Pulse oximetry is a device that reads the blood oxygen level. To use this device, you place a finger probe on the patient like in this picture. There are continuous pulse ox devices and spot check devices. A doctor might order an O2 walk before a patient is discharged if they’ve been on oxygen in the hospital but don’t wear it at home. During this test, you or the respiratory therapist will bring a spot check pulse ox and keep it on the patient while walking with oxygen. The oxygen will be removed and you will monitor the patient’s pulse ox number. If it drops, the patient might need oxygen at home for activity. Chart the results for the doctor to see.

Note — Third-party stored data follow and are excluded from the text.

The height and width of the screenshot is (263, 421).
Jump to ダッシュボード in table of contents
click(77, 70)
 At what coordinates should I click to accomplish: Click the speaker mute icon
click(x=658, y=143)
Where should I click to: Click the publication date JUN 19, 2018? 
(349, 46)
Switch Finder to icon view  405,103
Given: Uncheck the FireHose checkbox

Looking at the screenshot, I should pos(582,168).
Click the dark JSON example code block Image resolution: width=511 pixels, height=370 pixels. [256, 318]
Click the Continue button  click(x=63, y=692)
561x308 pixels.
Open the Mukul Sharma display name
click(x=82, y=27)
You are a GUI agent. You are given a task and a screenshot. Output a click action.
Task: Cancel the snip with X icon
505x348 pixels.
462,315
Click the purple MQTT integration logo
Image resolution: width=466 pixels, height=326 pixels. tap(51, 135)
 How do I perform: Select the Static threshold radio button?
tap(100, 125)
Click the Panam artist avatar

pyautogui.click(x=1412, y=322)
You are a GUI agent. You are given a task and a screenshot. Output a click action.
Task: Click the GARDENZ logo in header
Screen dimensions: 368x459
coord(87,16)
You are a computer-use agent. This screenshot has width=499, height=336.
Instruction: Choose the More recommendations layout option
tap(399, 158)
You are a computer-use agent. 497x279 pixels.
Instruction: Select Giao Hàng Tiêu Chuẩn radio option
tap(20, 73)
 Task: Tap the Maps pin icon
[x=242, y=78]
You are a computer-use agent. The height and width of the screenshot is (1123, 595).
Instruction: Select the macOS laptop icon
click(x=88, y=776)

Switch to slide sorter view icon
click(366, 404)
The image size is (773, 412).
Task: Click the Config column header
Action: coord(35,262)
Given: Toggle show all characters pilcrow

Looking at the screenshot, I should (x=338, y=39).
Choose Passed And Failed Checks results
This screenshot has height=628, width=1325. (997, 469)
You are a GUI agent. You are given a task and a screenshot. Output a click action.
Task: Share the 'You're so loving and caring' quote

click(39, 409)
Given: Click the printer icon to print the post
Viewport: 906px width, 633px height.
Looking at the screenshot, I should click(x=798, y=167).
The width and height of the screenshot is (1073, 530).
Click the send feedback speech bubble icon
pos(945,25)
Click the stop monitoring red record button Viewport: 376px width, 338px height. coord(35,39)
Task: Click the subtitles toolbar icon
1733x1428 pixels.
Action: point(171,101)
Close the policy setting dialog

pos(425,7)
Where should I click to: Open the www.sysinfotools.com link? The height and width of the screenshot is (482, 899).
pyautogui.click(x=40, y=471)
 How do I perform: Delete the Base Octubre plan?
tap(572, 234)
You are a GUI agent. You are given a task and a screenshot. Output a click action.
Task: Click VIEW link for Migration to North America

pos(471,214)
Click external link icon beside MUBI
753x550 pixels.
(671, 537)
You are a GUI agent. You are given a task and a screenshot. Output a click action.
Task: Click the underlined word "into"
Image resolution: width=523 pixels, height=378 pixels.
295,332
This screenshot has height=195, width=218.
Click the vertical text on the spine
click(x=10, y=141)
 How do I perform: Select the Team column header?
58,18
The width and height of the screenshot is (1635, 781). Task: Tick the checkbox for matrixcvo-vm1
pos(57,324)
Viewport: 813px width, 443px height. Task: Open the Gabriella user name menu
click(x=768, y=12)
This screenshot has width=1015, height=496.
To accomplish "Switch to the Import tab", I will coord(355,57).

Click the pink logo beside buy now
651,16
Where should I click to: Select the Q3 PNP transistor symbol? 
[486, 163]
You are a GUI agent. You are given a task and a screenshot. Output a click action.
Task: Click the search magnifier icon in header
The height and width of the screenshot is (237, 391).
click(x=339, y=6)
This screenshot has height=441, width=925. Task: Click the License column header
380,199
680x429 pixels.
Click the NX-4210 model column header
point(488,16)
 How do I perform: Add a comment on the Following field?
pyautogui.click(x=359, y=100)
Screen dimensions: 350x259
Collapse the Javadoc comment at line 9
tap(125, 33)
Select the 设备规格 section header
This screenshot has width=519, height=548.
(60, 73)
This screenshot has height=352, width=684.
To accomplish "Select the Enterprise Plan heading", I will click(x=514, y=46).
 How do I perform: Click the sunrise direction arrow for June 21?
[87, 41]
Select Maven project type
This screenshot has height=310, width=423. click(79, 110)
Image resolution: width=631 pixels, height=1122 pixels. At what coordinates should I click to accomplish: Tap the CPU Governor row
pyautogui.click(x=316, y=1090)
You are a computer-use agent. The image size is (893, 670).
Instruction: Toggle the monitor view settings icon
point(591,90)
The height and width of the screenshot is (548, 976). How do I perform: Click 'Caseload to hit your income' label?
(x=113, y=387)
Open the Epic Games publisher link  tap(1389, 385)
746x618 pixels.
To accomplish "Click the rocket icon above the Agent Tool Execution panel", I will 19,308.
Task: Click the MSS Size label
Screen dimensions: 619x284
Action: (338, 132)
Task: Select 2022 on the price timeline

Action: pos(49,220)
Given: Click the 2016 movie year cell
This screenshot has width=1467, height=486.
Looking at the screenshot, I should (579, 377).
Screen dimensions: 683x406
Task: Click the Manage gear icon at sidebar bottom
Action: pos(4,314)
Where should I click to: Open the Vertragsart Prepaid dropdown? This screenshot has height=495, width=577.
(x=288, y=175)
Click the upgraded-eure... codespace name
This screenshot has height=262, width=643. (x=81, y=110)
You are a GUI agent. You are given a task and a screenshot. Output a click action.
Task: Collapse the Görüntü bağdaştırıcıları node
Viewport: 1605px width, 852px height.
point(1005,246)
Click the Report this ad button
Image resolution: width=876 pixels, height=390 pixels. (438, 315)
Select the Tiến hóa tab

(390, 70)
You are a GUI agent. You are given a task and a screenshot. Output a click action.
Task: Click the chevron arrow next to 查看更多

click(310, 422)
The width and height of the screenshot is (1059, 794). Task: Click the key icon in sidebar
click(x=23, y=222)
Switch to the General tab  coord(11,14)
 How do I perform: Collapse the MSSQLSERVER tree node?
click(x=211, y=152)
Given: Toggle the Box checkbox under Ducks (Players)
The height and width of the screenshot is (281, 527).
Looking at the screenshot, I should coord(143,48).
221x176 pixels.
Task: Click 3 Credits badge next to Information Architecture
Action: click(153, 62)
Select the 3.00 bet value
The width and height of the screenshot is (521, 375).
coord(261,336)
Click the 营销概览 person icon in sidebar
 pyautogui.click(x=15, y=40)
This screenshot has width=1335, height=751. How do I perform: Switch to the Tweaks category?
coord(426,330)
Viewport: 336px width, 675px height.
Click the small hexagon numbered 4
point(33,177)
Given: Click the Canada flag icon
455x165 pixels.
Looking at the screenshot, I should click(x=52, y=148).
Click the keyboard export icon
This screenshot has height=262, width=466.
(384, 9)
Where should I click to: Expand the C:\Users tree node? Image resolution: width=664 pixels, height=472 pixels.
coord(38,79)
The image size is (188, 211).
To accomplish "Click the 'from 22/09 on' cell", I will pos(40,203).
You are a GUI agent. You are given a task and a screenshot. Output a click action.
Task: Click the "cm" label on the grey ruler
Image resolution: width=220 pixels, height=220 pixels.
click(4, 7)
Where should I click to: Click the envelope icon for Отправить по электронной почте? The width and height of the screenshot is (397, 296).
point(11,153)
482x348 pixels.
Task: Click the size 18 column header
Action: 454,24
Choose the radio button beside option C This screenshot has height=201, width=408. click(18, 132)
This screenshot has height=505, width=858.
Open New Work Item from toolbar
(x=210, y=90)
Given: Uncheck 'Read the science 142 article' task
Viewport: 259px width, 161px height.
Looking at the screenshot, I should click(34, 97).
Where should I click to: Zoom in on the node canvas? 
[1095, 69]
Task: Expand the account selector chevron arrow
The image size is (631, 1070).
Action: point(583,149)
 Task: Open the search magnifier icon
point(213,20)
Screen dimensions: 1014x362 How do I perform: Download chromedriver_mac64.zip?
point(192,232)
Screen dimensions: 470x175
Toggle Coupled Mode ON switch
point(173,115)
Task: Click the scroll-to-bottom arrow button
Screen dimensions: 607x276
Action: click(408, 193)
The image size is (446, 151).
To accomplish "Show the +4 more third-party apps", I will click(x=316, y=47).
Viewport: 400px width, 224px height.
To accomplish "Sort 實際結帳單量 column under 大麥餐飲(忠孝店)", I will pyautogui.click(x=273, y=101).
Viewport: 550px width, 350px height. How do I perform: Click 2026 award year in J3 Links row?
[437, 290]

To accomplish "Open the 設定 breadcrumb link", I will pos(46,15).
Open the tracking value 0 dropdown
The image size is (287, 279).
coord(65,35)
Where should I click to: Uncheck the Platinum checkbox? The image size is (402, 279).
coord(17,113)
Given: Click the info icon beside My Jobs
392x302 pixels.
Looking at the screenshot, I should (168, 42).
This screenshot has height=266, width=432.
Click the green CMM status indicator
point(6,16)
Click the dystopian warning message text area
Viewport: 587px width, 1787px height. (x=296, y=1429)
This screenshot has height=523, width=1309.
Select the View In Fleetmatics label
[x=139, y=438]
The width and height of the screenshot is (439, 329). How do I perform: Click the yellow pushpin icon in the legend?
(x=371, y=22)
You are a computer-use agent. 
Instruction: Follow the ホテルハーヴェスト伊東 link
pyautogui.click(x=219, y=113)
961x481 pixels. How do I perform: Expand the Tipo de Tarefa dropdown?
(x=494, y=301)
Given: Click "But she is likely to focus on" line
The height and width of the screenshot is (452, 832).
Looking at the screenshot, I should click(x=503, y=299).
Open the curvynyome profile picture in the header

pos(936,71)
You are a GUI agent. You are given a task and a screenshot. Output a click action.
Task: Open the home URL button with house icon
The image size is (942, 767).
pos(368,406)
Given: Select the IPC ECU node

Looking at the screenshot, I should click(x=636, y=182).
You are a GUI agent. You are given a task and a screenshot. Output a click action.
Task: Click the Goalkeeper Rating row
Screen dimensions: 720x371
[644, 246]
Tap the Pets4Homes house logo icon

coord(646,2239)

Arterial blood gas or ABGs are ordered to view the arterial blood oxygen level, carbon dioxide level, and acid balance. ABGs are notoriously ordered on patients that have COPD, especially if they are showing confusion or lethargy. Remember, the arteries provide oxygen to the brain, so with low O2 and high CO2 in the arterial blood, the brain is not being oxygenated like it needs to be. If the ABGs are poor results, call the doctor right away as they will probably order a bipap for the patient to assist with breathing and CO2 exhalation. The acid base levels like bicarb and PH will help the doctor to see if the patient is compensating or not with their breathing. To perform this lab draw on the patient, you will feel for their pulse in the wrist and poke straight down into the wrist into the artery to draw blood. Hold pressure for a few minutes after to stop the bleeding. Keep the vial of blood collected moving around until you are able to immediately send it down to lab to prevent clotting.
The fractional exhaled nitric oxide test is used to show airway inflammation. Before this test, the patient will need to be NPO for at least an hour. They have to avoid exercise, alcohol, tobacco, and allergy shots for at least 24 hours before the test is performed. During the test, the patient exhales into a mouthpiece of a machine like this that measures the nitric oxide. Nitric oxide is made in the lungs when inflammation and tightness occurs, so high levels may indicate asthma. A positive nitric oxide test may cause the doctor to order steroid inhalers.
The cardiopulmonary stress test is where the lung function tests are performed during exercise. The patient may be on an exercise bike for about 12 minutes and the tests are completed before, during, and after to assess the difference in functioning.
The priority nursing concepts for the patient with pulmonary function tests are acid-base balance, gas exchange, and oxygenation.
Alright guys, let’s review the most important points. Pulmonary function tests are used to assess the lung function in our patients by assessing volume, inspiratory and expiratory pressure, and blood gas levels to help diagnose and treatment decisions. Lung tests may be ordered if the patient is short of breath, wheezing, confused, or lethargic. The pulse oximetry device uses a finger probe to check the blood oxygen level. ABGs are drawn from the artery to view the arterial oxygen, carbon dioxide, and acid base balance levels. Spirometers are used to assess the lung volume and pressure. Methacholine challenge, nitric oxide, and cardiopulmonary stress testing may also be used to assess the patient’s lung function.
Okay guys, that’s it on the pulmonary function tests! Now go out and be your best self today, and as always, happy nursing!